The Flambeau 400 was a streamlined passenger train operated by the Chicago and North Western Railway between Chicago, Illinois, and Ashland, Wisconsin on Lake Superior, via Green Bay, Wisconsin. It was originally a special service in the summer time.

==History==
Beginning in 1935, the Flambeau transported the new American middle class to its new leisure time in the North Woods of Wisconsin. The Flambeau operated over basically the same route as later trains did except for bypassing Green Bay to run via Hortonville and Eland. By 1937 the route changed to operate via Green Bay. In July 1949 the Flambeau was integrated with the Shoreland 400 and the Valley 400, running as one train between Chicago and Green Bay and as separate trains beyond Green Bay. Northbound trains ran via Fond du Lac and southbound trains via Manitowoc.

In 1950 the train received a new name, Flambeau 400, in reference to the C&NW's popular Twin Cities 400, named for making the approximately 400 mile run from Chicago to Minneapolis, Minnesota in 400 minutes, and Flambeau, the French word for a torch. In 1958 the Flambeau 400 and Peninsula 400 received bilevel equipment. Serving the north woods of Wisconsin, it saw heavy tourist traffic, but by May 1968, it was losing thousands of dollars for the North Western. In 1969 the Flambeau became an unnamed Chicago-Green Bay train with seasonal service to Ashland.

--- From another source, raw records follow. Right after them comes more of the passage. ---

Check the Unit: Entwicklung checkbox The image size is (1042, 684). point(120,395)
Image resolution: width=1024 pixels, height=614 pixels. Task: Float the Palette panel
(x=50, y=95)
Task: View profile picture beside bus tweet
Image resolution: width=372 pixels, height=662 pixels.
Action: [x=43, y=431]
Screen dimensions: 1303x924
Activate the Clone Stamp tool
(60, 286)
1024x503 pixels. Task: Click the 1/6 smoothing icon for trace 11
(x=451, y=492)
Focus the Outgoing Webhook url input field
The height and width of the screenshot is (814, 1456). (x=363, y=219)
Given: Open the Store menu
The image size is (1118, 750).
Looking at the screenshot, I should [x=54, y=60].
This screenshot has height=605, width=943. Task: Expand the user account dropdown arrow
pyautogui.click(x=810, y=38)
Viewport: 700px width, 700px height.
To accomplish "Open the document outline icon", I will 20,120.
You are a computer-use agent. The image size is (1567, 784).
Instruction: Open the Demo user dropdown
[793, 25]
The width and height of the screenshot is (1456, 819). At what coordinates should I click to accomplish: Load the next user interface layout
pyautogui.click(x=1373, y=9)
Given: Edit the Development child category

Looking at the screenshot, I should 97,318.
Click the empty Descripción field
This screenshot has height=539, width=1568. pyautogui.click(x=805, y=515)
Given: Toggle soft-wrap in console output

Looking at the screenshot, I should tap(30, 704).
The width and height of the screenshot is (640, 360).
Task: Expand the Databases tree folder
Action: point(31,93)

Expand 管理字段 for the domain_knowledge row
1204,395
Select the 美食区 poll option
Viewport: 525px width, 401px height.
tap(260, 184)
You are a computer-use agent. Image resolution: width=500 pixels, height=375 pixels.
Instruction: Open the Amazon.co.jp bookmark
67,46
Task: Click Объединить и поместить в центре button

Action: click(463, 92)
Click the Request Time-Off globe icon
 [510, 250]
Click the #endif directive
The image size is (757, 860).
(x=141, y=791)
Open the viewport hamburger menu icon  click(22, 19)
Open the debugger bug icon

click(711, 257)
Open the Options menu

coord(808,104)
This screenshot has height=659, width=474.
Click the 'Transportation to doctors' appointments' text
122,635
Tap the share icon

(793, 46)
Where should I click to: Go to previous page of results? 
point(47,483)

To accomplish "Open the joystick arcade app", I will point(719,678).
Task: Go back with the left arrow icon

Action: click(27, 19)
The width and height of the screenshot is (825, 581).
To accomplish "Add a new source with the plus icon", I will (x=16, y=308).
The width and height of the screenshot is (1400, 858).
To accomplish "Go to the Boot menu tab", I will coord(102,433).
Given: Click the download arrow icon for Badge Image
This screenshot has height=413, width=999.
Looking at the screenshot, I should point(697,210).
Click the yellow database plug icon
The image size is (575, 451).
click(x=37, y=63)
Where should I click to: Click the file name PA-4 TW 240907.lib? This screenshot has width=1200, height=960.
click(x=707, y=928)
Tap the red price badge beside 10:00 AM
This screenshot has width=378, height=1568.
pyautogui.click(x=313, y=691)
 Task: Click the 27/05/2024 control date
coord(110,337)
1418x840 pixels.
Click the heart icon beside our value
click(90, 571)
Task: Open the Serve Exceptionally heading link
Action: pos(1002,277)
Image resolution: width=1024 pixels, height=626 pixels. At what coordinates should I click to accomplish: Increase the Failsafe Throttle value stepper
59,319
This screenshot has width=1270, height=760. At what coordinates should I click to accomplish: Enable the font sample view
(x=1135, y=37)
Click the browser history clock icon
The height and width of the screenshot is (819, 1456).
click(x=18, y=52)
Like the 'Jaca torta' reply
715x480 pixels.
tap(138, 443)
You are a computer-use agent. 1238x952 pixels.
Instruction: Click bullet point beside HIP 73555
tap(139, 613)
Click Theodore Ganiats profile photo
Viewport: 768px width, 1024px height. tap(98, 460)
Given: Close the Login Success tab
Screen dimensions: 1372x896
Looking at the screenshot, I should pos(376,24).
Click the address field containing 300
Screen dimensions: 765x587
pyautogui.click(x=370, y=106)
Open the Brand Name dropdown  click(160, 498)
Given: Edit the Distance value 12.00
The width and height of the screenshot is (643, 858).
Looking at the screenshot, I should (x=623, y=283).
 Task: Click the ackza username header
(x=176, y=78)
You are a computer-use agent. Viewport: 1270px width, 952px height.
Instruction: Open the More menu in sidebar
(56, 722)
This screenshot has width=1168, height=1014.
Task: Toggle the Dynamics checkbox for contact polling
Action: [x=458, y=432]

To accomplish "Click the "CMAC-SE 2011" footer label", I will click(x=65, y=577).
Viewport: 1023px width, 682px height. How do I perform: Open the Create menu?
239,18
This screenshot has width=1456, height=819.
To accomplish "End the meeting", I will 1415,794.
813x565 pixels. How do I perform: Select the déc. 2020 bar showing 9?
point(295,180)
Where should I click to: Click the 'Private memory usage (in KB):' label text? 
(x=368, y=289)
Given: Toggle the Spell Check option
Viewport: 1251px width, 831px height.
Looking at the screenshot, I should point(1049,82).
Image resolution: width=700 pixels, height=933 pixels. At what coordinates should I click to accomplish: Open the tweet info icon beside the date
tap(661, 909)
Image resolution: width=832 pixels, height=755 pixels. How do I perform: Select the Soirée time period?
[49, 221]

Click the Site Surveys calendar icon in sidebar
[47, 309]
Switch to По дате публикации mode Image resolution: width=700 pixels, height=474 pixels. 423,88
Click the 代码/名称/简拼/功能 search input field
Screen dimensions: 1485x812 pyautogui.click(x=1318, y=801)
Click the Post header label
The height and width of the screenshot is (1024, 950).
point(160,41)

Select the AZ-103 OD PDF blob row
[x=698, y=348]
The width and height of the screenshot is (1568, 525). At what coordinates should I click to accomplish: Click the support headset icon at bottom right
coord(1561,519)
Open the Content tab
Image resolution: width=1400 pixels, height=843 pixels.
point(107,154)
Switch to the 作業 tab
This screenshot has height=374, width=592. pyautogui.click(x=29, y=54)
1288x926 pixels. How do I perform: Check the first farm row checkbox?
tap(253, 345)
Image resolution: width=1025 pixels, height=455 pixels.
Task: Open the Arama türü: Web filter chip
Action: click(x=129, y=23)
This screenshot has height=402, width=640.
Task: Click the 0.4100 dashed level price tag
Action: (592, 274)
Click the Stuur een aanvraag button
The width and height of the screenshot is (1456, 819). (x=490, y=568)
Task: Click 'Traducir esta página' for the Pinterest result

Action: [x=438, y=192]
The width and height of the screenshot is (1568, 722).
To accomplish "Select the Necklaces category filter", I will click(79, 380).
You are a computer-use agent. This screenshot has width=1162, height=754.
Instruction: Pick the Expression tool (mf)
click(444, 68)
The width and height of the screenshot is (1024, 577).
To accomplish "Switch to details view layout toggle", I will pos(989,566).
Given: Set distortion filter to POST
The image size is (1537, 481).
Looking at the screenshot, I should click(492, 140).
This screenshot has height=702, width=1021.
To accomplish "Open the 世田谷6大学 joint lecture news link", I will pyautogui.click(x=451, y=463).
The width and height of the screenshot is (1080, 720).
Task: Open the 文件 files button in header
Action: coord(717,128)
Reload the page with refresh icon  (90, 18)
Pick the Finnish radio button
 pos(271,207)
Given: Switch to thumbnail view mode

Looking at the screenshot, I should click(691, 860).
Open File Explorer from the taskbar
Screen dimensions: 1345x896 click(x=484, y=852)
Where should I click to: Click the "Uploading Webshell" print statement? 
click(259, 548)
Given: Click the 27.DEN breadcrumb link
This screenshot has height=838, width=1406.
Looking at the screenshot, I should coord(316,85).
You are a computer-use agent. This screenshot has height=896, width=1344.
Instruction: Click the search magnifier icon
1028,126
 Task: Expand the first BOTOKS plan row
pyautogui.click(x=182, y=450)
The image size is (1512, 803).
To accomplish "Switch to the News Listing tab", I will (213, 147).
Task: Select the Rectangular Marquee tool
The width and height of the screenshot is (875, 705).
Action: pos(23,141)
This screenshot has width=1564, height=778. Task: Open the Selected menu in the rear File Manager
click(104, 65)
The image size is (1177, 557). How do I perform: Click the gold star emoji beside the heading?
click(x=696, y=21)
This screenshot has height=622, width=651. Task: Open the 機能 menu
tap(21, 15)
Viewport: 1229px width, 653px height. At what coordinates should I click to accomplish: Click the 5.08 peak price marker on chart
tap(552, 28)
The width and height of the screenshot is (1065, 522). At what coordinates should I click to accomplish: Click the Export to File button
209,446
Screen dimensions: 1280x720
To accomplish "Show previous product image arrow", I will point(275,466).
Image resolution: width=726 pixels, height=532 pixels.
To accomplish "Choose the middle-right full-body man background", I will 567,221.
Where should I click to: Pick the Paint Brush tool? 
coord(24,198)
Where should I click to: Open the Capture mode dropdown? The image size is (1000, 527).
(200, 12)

The last Flambeau 400 rolled out of the North Woods on January 5, 1971. Amtrak did not include Green Bay and Ashland in its initial route structure.

==Equipment==
The consist varied over the years and by seasonal demand. The number of cars varied between ten and two. Trains may have had a coach-lounge instead of a diner, and some trains had neither. The train used heavyweight 56-seat single level coaches until the arrival of new gallery cars in 1958. The otherwise bi-level train featured a single-level dining car (which operated Chicago-Green Bay) with a false roof to match the gallery cars. The motive power in the early years by class R-1 Ten-wheelers on the Watersmeet branch, and class E-2-a Pacifics everywhere else. By the later 40s or early 50s E8s and F7s took over. Two units usually ran as far as Green Bay, where one would lay over with the dining car for the return trip.